Fighting Chance(78)
“Your priest has been running around like an idiot, doing God knows what,” Mark said. “Do you honestly think he’d do that to protect somebody who was involved in bribery? It makes more sense to go with what the police think and assume he killed the woman because he wanted that kid out of her court. Out of it and not likely to go to juvenile detention for two years. Or more.”
This was, unfortunately, true. If Tibor was not guilty of murder, then he had to be protecting someone, he had to be diverting the blame. Gregor had had a vague inkling of that from the beginning, but it had come up against a wall of logic. The wall said that it was not likely that Tibor would shield a murderer. Tibor was not an idiot. He knew why that would not be a good idea.
But if the murderer were a child, or close to a child, if he was just a “kid” starting out … there might be a possibility there.
“And if you think the kid didn’t have it in him,” Mark Granby said, “let me disabuse you of the notion. He’s as cold as ice. And he means what he says. And he’d thought it all through. He’s got that cell phone hidden away somewhere, and he’s going to hold on to it until I deliver. I didn’t tell him I almost certainly couldn’t deliver, because I didn’t want him giving that damn thing to the police, but he knows what he wants and he knows what to threaten. And then there’s the other thing.”
“What’s that?” Gregor asked.
“He’s got that cell phone,” Mark Granby said. “He says he picked it up on the floor where somebody dropped it, but does that make any sense to you? It was Martha Handling’s cell phone. The only people who would have taken it out of the murder room were people who knew what was on it and wanted to get it away before the police found it. And virtually all of those people are people involved in the bribes, or the actual killer, looking for some kind of edge.”
Gregor thought that Mark Granby didn’t know that cell phone was probably the one on which the video had been made. If it was the one on which the video had been made, then—then what? Then the video was staged. He’d already considered that. And it was just possible that Tibor would stage something like that to protect a kid. Just possible.
But was Petrak Maldovanian a kid? He was over eighteen.
“All I can tell you,” Mark Granby said, “is that he was in this office, and he had Martha Granby’s throwaway cell phone. You can take it from there.”
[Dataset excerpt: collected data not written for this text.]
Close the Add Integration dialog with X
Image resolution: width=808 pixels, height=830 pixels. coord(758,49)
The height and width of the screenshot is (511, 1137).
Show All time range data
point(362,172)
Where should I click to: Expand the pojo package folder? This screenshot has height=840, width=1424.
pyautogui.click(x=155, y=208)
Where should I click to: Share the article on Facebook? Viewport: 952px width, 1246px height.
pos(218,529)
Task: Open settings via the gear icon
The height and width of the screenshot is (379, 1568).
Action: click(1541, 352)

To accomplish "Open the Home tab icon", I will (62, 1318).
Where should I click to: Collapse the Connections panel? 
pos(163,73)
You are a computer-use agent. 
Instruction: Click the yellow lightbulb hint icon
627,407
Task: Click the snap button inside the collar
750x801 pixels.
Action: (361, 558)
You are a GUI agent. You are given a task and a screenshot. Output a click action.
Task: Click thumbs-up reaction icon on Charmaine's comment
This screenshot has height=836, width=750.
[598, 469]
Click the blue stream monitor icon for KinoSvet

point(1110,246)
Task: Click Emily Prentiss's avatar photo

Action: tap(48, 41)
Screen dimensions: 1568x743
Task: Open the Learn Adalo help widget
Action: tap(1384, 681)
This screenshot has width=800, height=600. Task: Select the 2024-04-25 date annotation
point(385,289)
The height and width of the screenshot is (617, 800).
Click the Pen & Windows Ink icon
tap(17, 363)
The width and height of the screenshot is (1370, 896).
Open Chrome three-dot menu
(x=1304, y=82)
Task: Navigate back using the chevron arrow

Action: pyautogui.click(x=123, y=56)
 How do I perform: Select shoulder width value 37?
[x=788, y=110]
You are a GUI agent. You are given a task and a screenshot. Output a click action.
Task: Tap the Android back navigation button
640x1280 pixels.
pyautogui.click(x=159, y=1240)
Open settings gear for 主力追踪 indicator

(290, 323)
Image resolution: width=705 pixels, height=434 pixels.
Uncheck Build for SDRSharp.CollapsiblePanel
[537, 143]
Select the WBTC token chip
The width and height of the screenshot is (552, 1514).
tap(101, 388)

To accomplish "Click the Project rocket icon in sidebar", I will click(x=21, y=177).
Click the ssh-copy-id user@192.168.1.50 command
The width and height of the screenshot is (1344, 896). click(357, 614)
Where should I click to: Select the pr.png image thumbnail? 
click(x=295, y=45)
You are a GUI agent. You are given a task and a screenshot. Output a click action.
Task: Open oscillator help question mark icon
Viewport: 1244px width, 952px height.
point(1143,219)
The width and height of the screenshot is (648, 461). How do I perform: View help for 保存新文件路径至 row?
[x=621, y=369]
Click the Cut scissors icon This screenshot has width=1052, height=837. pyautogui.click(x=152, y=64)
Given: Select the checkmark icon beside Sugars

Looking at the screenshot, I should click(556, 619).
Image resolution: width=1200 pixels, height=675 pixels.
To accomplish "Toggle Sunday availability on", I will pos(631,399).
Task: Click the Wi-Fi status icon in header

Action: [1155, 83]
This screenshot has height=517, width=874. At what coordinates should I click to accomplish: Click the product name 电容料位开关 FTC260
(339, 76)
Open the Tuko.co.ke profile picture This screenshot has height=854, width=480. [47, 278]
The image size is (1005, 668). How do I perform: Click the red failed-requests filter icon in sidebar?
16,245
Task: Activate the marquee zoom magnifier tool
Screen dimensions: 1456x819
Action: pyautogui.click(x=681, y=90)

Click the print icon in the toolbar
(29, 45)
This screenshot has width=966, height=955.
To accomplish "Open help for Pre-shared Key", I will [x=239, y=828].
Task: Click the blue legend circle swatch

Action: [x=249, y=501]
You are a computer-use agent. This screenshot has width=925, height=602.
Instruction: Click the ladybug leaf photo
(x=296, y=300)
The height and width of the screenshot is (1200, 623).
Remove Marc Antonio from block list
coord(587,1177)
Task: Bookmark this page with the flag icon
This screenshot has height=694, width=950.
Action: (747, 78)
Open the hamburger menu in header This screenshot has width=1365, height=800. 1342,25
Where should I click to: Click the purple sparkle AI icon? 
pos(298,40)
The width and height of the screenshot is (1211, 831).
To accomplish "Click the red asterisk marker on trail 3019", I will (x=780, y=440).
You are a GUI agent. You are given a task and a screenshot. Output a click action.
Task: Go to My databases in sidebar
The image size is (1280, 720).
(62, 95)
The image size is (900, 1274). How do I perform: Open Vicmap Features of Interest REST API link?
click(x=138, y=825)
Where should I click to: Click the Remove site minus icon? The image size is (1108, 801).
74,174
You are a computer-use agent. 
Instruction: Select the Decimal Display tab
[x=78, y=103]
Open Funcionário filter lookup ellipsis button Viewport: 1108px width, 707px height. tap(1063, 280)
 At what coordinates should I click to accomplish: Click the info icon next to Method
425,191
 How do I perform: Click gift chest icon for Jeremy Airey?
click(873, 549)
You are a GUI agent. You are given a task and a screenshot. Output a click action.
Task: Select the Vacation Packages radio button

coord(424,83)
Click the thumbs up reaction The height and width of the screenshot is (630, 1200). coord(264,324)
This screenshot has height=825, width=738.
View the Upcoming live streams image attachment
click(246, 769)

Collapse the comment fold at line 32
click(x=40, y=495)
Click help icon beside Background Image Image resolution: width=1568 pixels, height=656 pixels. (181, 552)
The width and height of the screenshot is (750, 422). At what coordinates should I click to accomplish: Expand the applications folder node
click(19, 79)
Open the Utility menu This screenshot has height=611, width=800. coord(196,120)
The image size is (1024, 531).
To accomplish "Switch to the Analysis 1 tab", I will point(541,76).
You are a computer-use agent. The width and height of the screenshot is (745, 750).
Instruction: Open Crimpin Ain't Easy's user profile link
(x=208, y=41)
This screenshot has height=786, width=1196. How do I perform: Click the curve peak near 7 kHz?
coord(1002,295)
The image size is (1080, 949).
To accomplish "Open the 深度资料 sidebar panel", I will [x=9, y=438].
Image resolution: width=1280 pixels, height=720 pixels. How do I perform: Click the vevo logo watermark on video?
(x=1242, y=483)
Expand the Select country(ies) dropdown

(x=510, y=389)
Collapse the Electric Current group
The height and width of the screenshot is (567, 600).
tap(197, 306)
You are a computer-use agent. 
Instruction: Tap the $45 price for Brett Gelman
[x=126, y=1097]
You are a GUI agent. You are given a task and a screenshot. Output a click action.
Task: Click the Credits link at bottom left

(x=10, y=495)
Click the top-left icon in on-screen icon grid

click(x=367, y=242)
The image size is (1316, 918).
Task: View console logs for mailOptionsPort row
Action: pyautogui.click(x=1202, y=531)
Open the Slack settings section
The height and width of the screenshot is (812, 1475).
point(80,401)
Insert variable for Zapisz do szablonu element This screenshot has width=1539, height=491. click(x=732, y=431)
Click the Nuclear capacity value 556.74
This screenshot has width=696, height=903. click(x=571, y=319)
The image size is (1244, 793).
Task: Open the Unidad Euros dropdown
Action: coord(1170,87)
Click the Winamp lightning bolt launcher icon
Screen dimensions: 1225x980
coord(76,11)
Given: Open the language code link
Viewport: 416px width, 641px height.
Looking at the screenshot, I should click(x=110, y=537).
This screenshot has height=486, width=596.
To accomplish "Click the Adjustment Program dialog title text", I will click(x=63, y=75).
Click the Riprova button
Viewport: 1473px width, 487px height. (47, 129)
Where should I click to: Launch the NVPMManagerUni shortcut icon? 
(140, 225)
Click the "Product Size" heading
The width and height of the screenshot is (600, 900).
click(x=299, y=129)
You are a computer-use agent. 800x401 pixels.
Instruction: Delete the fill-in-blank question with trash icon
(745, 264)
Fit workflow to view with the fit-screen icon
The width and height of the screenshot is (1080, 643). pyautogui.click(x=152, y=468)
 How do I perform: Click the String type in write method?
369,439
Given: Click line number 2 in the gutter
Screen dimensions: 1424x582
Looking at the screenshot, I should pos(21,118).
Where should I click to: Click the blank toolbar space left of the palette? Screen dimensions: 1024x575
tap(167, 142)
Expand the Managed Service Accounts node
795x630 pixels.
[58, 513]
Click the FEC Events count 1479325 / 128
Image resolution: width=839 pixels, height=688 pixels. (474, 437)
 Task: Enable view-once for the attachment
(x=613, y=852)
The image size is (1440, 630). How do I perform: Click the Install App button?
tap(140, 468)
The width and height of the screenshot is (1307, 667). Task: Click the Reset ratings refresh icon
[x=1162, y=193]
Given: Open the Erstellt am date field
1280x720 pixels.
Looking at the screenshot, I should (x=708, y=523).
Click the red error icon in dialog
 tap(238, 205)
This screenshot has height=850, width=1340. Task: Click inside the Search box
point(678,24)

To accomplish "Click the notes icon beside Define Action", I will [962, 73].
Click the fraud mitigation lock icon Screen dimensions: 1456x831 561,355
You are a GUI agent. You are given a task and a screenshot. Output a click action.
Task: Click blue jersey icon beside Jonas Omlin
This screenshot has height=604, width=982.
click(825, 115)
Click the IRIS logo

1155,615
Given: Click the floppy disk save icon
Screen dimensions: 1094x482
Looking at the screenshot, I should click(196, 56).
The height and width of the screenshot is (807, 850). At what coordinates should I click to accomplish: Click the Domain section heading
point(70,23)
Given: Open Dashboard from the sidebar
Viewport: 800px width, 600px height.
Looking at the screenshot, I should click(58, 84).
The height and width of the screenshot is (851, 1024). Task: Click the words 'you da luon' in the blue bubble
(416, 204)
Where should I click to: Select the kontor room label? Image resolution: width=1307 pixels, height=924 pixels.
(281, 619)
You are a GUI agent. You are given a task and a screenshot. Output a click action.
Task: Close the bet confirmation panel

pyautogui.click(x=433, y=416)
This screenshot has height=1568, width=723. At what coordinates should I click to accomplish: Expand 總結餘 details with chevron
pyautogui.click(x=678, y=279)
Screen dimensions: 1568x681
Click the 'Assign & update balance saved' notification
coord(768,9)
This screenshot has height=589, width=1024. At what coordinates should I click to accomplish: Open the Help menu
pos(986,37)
Gregor had no idea where to take it. He wanted to talk to Petrak Maldovanian, but after making a few tries at finding him, he realized it wasn’t going to happen. Sophie Maldovanian had no patience with the entire project.
“He should be at school,” she told Gregor, “and if he’s not there, he should be at work. The Ohanians have him lifting boxes and that kind of thing while Mary Ohanian’s ankle heals up. But don’t ask me if he’s gone either place, because I just don’t know. He’s like the Flying Dutchman, that kid is. You never know where he is or what he’s doing, and he doesn’t know it himself.”
Sophie gave Gregor Petrak’s cell phone number, but when Gregor had called it, he was sent directly to voice mail. Maybe Petrak was at school or work and had turned the phone off so he would not be interrupted.
It was after that that Gregor thought about Stefan, and started the round of phone calls that ended with his standing in the foyer of JDF. The place was barren and old, just slightly dirty around the edges, and it had the most depressing aura Gregor had ever experienced. Did they really bring kids to a place like this? Kids as young as seven ended up in juvenile hall. Kids who had done … what?
Gregor had never thought very much about juvenile crime. He was vaguely aware that juveniles could go to jail for actual crimes, but could also go to jail for things that were not crimes for adults, like skipping too much school or being too obviously and consistently sexually active at too young an age. There was something arbitrary about the whole thing. Some kids who were sexually active, even kids who gave birth at twelve or thirteen, got help from the state to set up homes for themselves and their children and accommodations from the schools so that they could stay to graduate from high school. Others got sent to jail. Gregor didn’t know why the decisions were made, or even by whom.
The policewoman at the entry desk apologized when she ran him up and down with one of those metal detecting wands and then made him empty his pockets and walk through a metal detector as well. “We really aren’t being melodramatic about all this,” she said. “We have constant problems—you really wouldn’t believe them. The threat of violence is the worst, of course, but it isn’t the most common thing. It’s contraband that’s the most common thing. Marijuana. Pills. Anything they can use to commit suicide.”